Zabala negó con la cabeza y el doctor continuó:

—Esta teoría consiste básicamente en que las cosas que se toman en dosis pequeñas saben mejor, se aprecian mejor y por lo tanto se disfrutan más, y además no crean adicción. Que es lo que tiene usted: adicción a los libros, y por lo tanto tiene que desengancharse.

—Pero eso me va a resultar muy difícil.

—Claro. Tan difícil como es dejar el tabaco para el fumador empedernido; o como hacer dieta para el glotón irredento. Usted es un glotón de la lectura, por así decir, y deberá ponerse a dieta si quiere recuperar su bienestar.

—Pero es que precisamente a mí el bienestar siempre me lo han proporcionado los libros.

—Hasta ahora, estimado Zabala, hasta ahora. Pero en casos así, llega un momento en que el bienestar se acaba y empiezan los problemas.

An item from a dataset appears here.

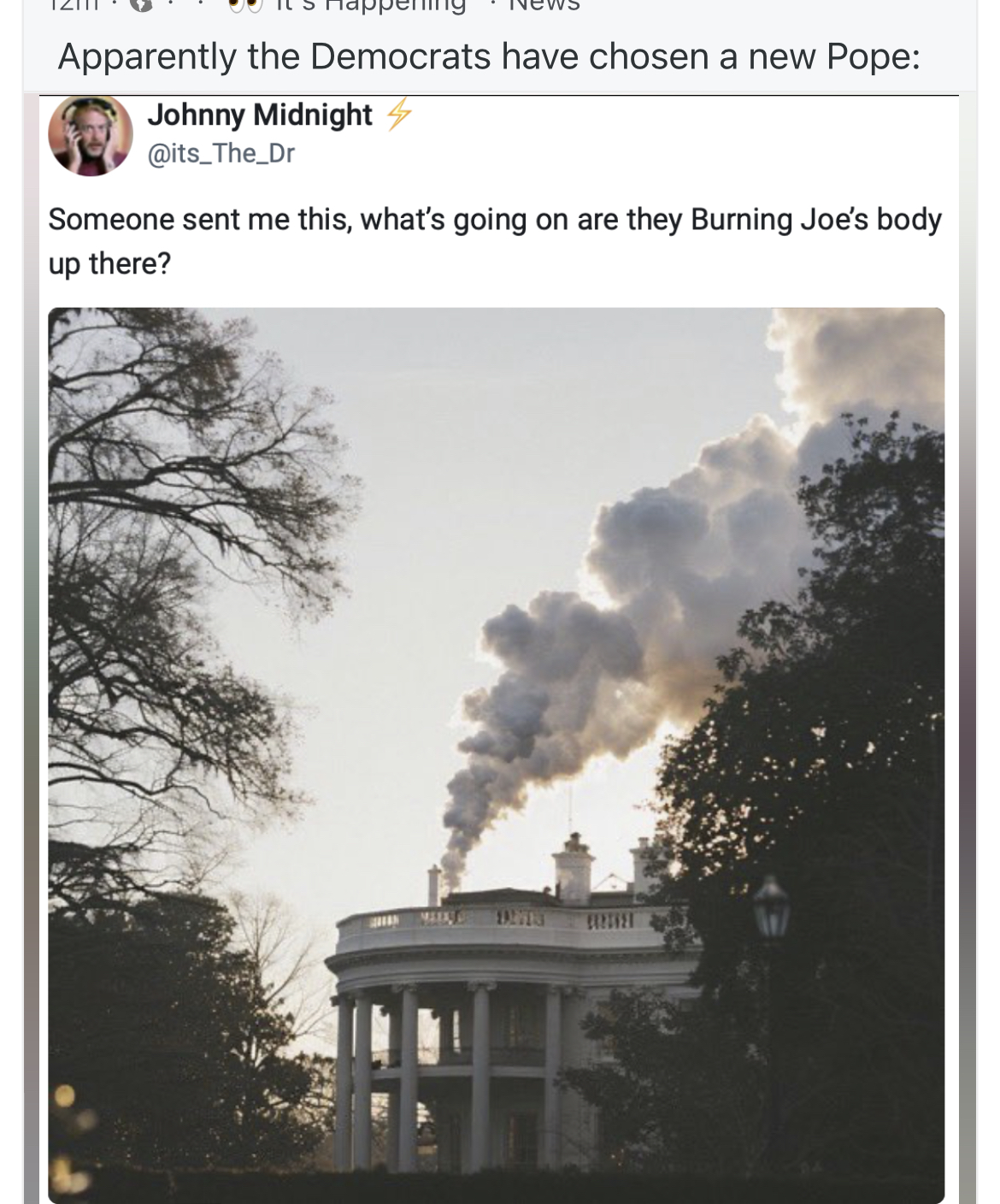
Task: Open the Johnny Midnight display name
Action: coord(260,115)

Zabala asintió, resignado.

—Va usted a hacer lo siguiente —continuó el psicólogo en tono afable—: cuando esté en casa y le entren ganas de leer, lea, pero no se dé un atracón. Póngase un límite de, por ejemplo, veinte páginas diarias.

—Qué poco...

—Bueno, que sean veinticinco, pero ni una más. Y en la librería procure dominar su curiosidad por ver lo que cada libro encierra entre sus tapas. Cuando sienta ese deseo, distráigase con otra cosa; póngase, por ejemplo, a hacer crucigramas.

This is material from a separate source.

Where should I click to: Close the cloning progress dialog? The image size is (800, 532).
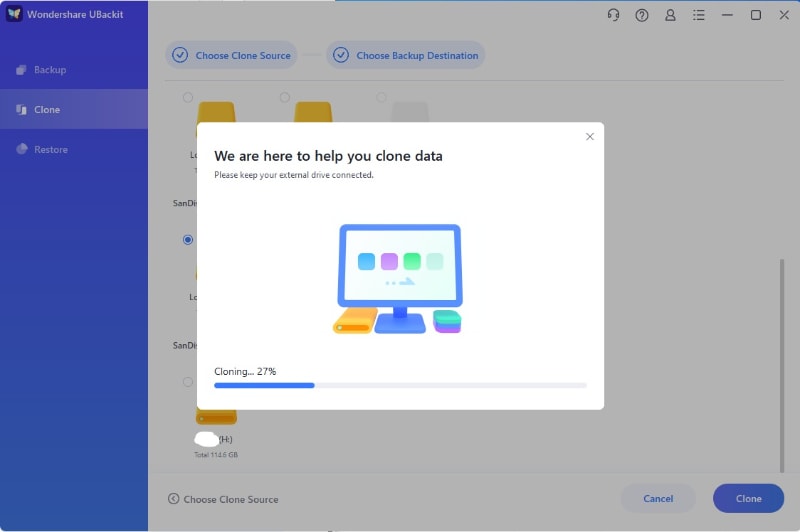coord(590,137)
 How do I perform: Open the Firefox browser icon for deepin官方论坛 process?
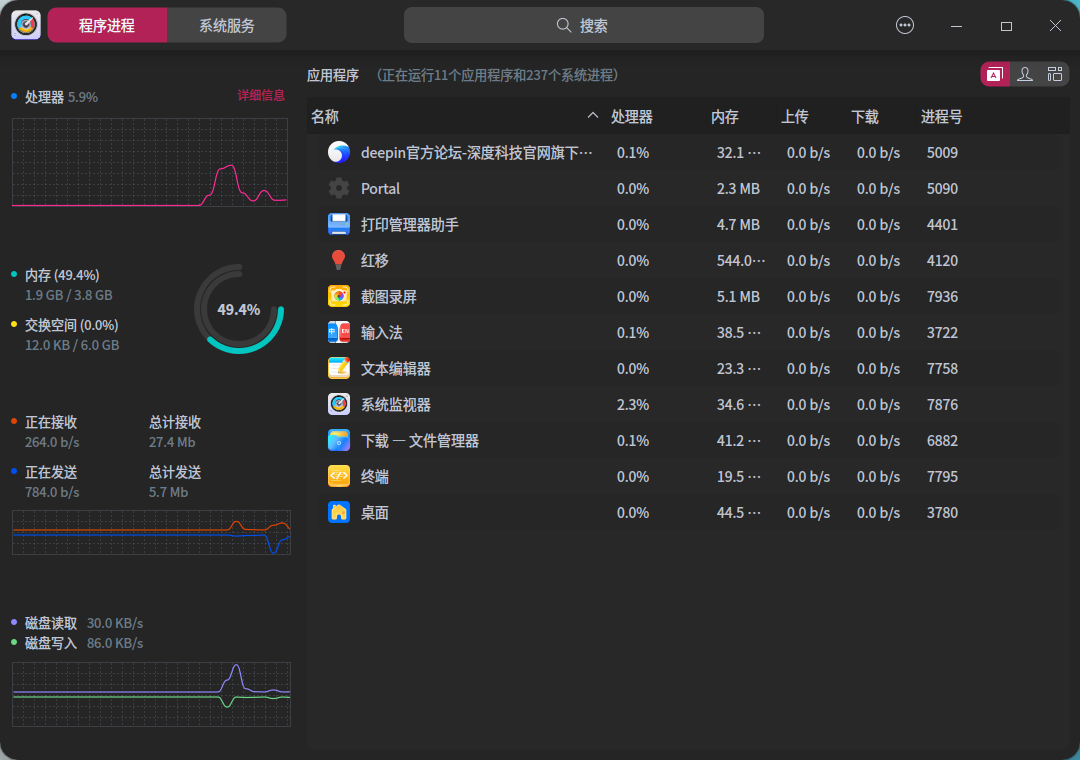click(339, 152)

—Ah, pues me parece buena idea —admitió Zabala, algo más animado.

—Ya ve usted, si todo es buscar el lado bueno de las cosas.

 

Andrés Zabala salió de la consulta esperanzado. Había comprendido que las pasiones hay que controlarlas, no dejar que lo controlen a uno, y que todo exceso, antes o después se vuelve pernicioso.

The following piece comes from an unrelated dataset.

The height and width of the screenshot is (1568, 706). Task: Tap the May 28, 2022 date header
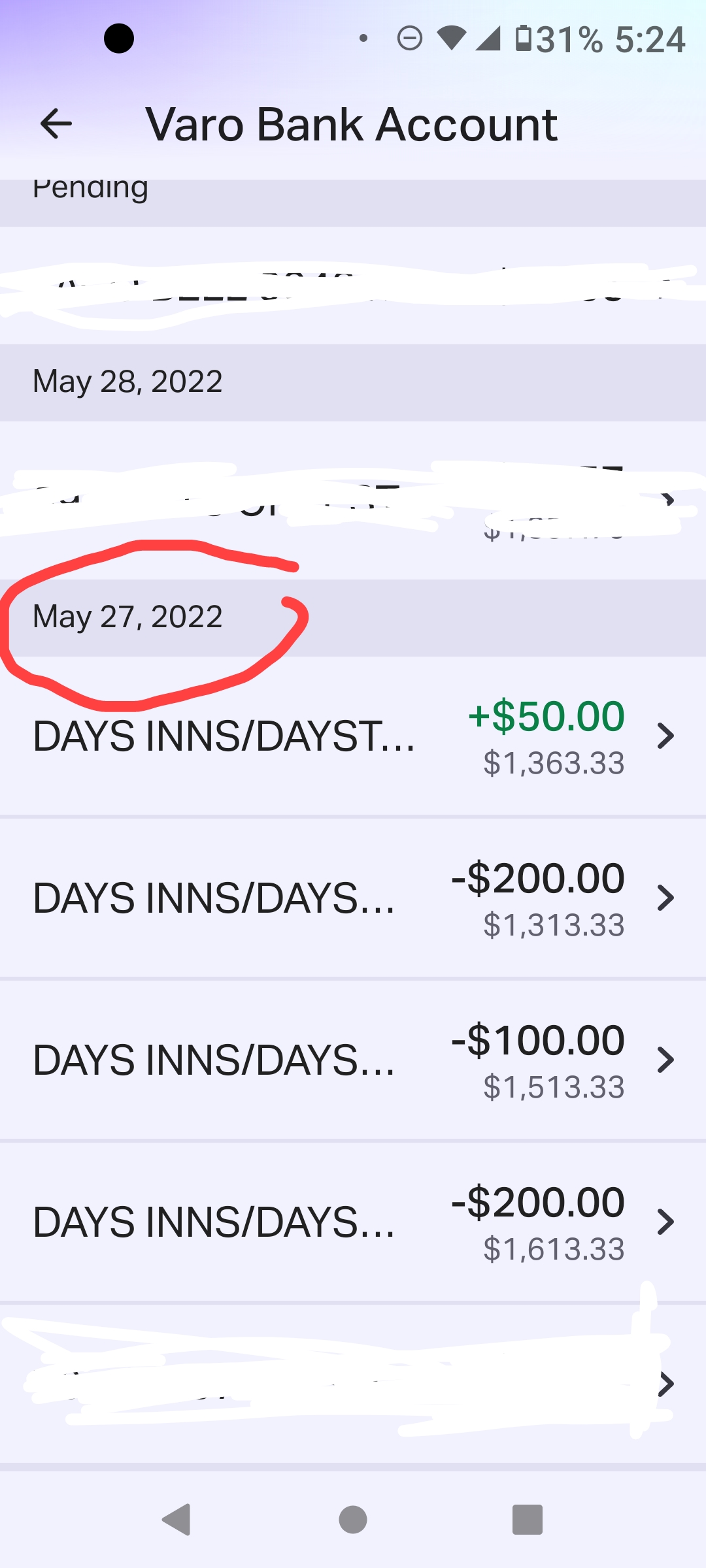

Cuando llegó a su casa estaba decidido a hacer esa peculiar dieta que le había recomendado el psicólogo. Se sentía capaz, motivado, con un objetivo claro.

Al entrar en el salón contempló su biblioteca: tres paredes y media cubiertas de libros. Después fue a su estudio y observó otras tres paredes de libros más varias torres de ejemplares que subían desde el suelo a alturas diversas. A continuación entró en el dormitorio y suspiró al ver por todas partes estantes repletos de volúmenes.

Entonces volvió al salón, se acercó a una de las filas de libros y sacó uno de los más gruesos. Se sentó en su sillón de lectura y abrió el libro con deleite.

«Veinticinco páginas al día», recordó.

—Mañana empiezo la dieta, lo prometo —dijo en voz alta, como si hablara con el doctor.